And this is looking at the on balance sheet figures, without factoring in Labours massive hidden spending on PFIs which will massively inflate the running costs of many public services for decades to come..

 

 

 

We've been collectively living way beyond our means so we need to either increase the tax take radically or cut spending radically. Direct and indirect taxes are pretty damn high already and increasing them will discourage growth and investment so we need to make changes to spending.

 

I'll give you an example, NHS hospital food. It costs the NHS a lot of money as it has to dish out a lot of food. Poor quality food that from personal experience does not do anything to help patients recovery. Why are we doing this? Charge for meals, provide a lower and higher cost option but make them both nutritionally balanced. If inpatients paid a tenner a day for 3 meals it would be significantly more than the current budgets, would save the nhs millions and lead to better patient care. We can work a lot smarter than we are doing.

 

Andy. You were doing really well until I read that sentence.

Let's turn this round and go through another door.

 

*Why can't we give patients the same quantity and quality of food we give prisoners?

*What would happen under your proposal if a patient cannot afford or chooses not to pay £10 per day for food? There is no guarantee that such a system will provide better food.

*Why are you considering charging patients when it is possible is it not that a proper cost/benefit audit of hospital catering could produce savings within existing budgets?

*Invite Britain's four largest catering companies to tender for providing 3 nutrionally balanced meals a day (with random sampling of foods by A.N. Other) and ensure they can do it at a cost of no more than £2.20 per day.

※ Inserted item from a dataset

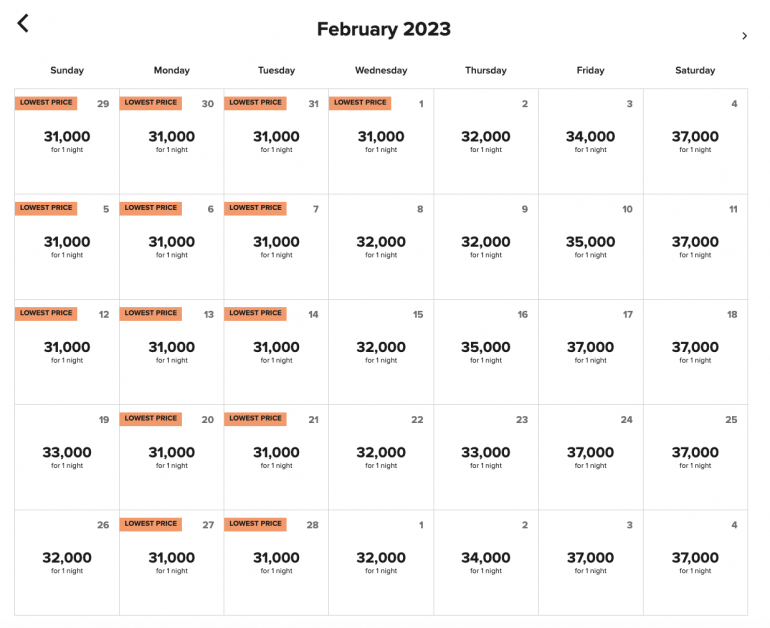Go to next month with right chevron
770x628 pixels.
point(744,37)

Before anyone jumps up and decries this:

 

HMP Manchester has one of the lowest food costs per prisoner, costing less than £2 per day to feed inmates. A Prison Service spokesperson said: "The average cost of prison food is £2.20 per prisoner per day. "The National Offender Management Service has national food contracts in place which means uniform prices are paid for food in prisons throughout England and Wales. "The prison service has set minimum requirements in relation to meals which includes advice from the Food Standards Agency

 

I can relate instances where, in my working life, private caterers provided A1 meals. In some companies the food was subsidised and in others we paid full price but there were never ever any complaints about the quality and quantities of the food provided.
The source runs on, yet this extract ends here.